---------- Dataset

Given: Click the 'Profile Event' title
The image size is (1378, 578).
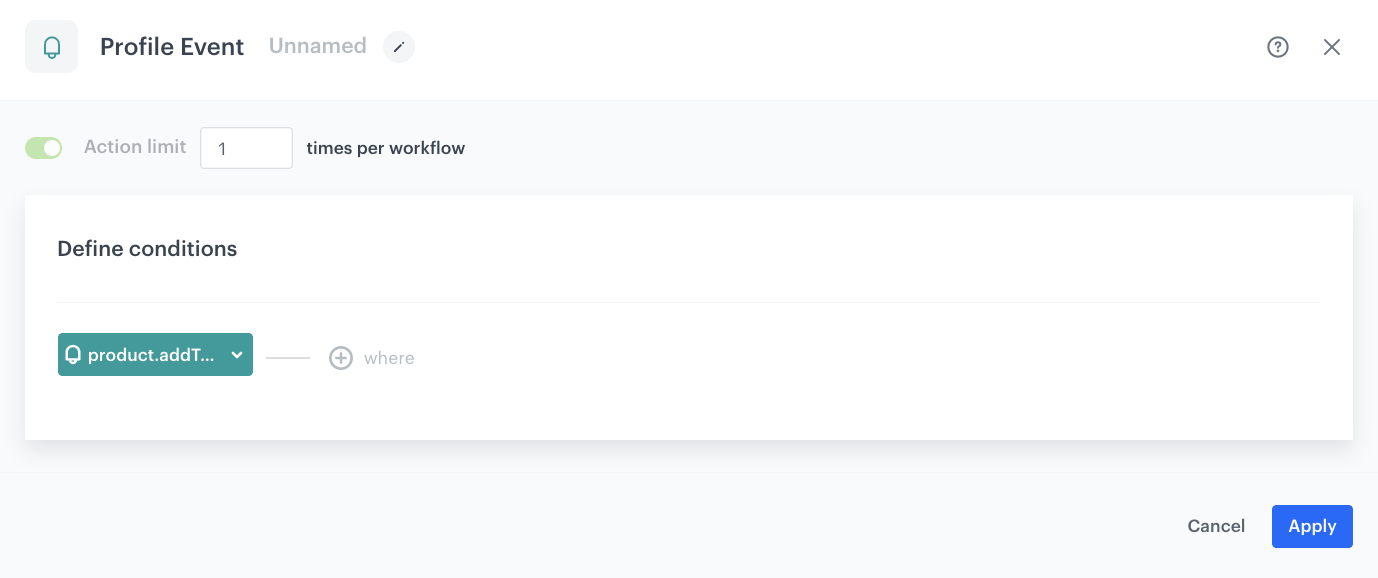Looking at the screenshot, I should tap(172, 47).
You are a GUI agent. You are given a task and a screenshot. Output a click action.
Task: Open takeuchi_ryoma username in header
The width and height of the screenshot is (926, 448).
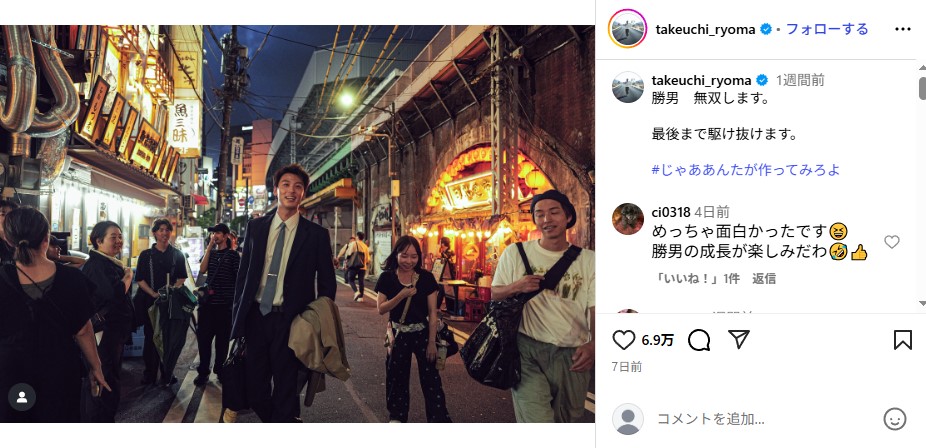(706, 29)
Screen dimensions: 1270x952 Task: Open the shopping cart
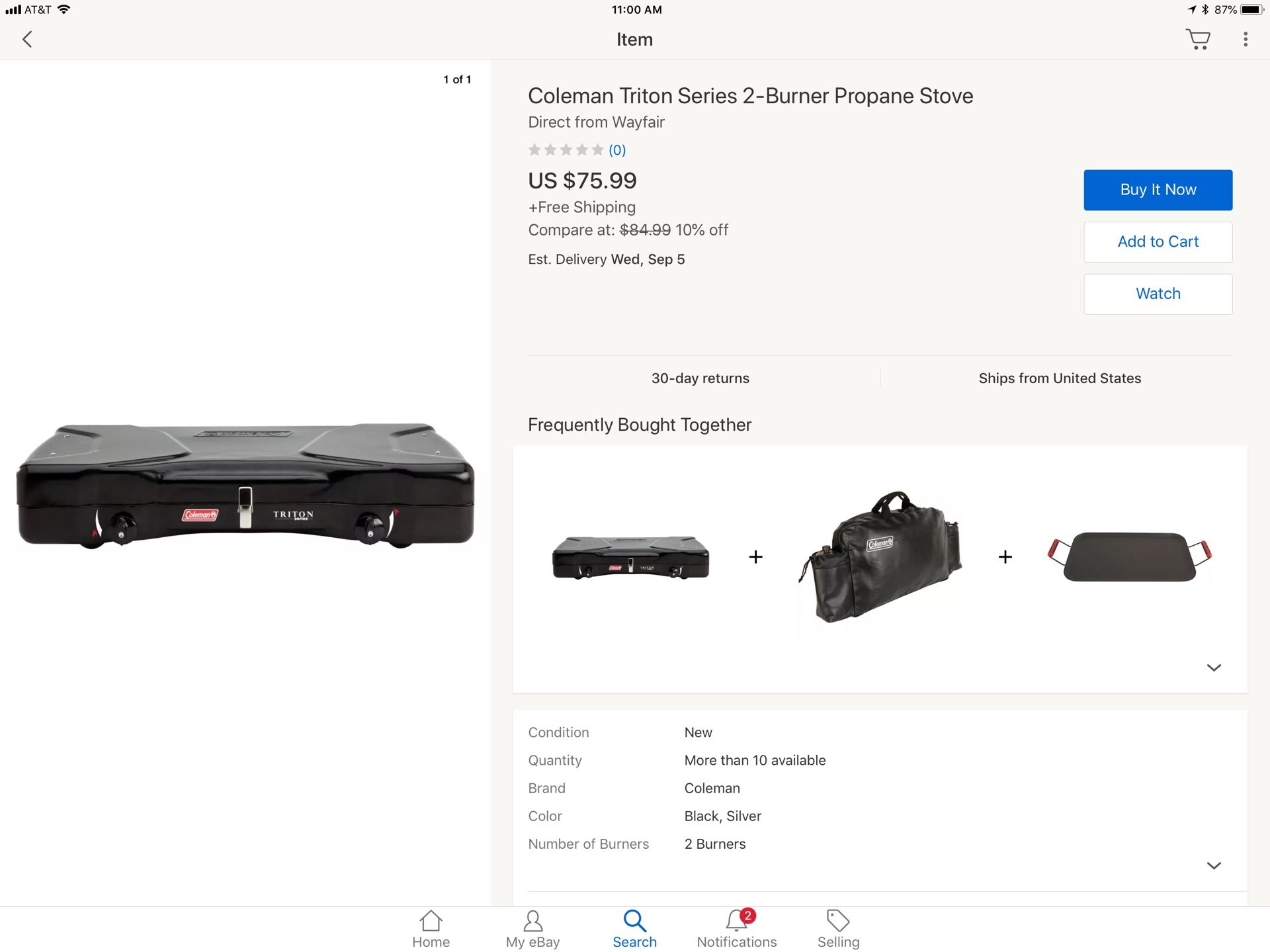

--------------------

Once the line containing "You are a GUI" is found, it and every line through the end of the records above should be output exactly, with no pictures.

You are a GUI agent. You are given a task and a screenshot. Output a click action.
Task: Open takeuchi_ryoma username in header
The width and height of the screenshot is (926, 448).
(706, 29)
Screen dimensions: 1270x952 Task: Open the shopping cart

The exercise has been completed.